What is needed
For this exercise, please return exactly the line containing "This screenshot has height=367, width=609." and each line after it through the end of the records, with no pictures included.
[Data provided — start]
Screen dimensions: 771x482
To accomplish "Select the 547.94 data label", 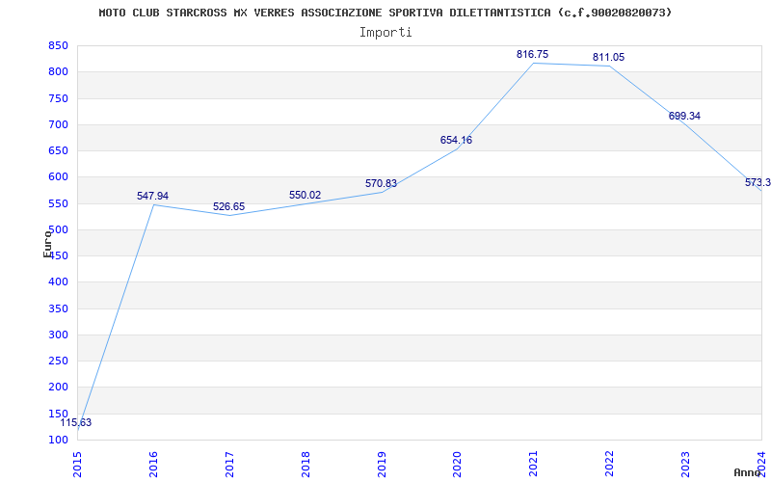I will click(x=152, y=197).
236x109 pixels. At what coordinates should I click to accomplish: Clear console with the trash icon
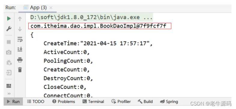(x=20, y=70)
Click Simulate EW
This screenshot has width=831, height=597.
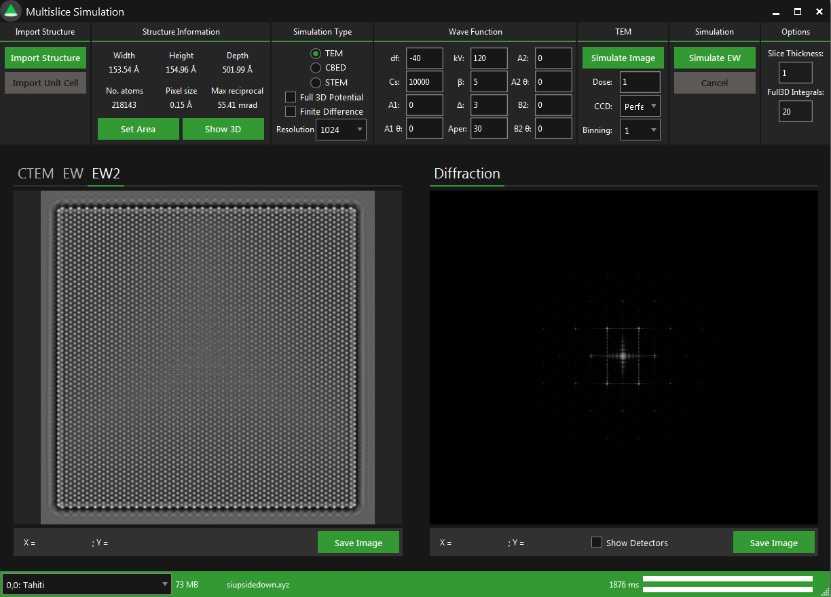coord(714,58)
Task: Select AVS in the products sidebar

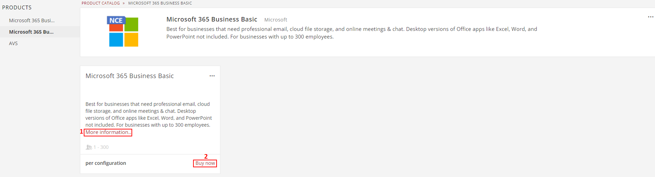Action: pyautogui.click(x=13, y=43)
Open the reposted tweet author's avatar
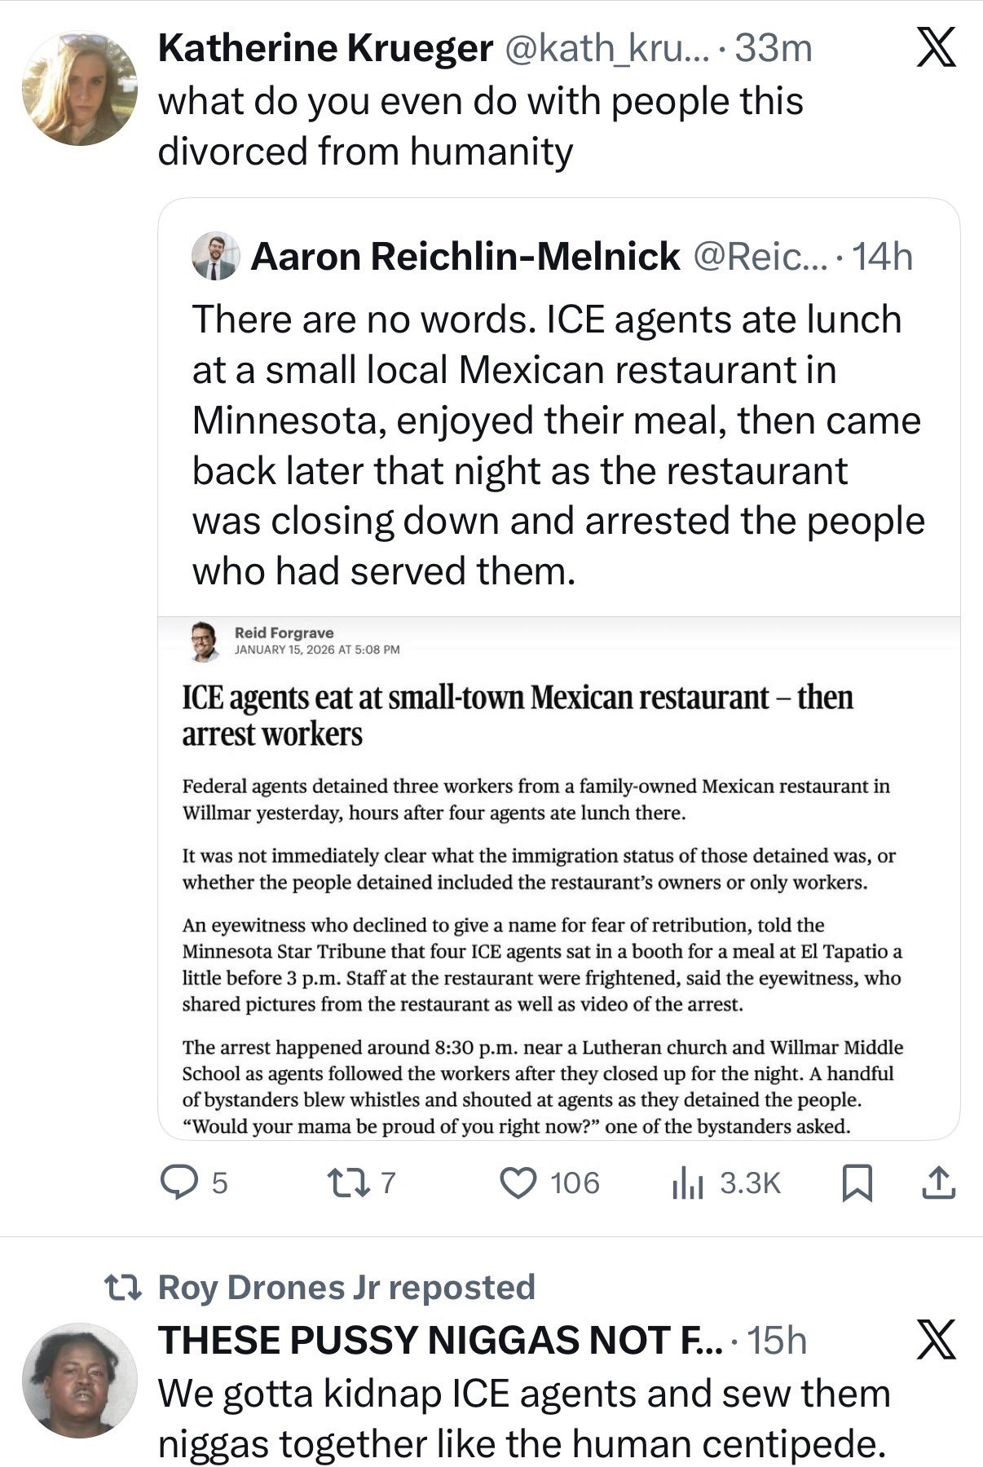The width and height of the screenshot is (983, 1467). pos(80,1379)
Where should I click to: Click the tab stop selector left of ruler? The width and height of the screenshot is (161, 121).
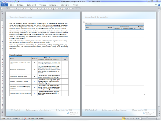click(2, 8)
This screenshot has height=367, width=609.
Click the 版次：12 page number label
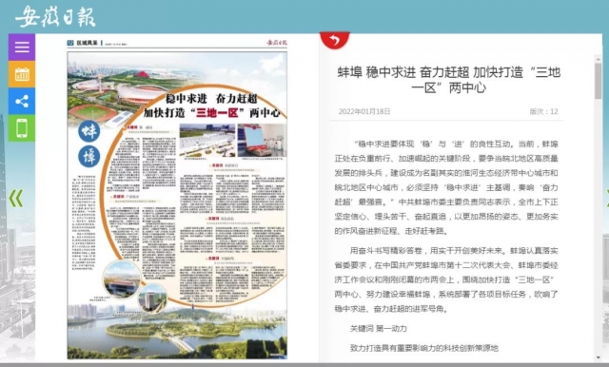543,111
[Data provided — finish]
Solution for this problem
This screenshot has height=367, width=609.
Click the 版次：12 page number label
543,111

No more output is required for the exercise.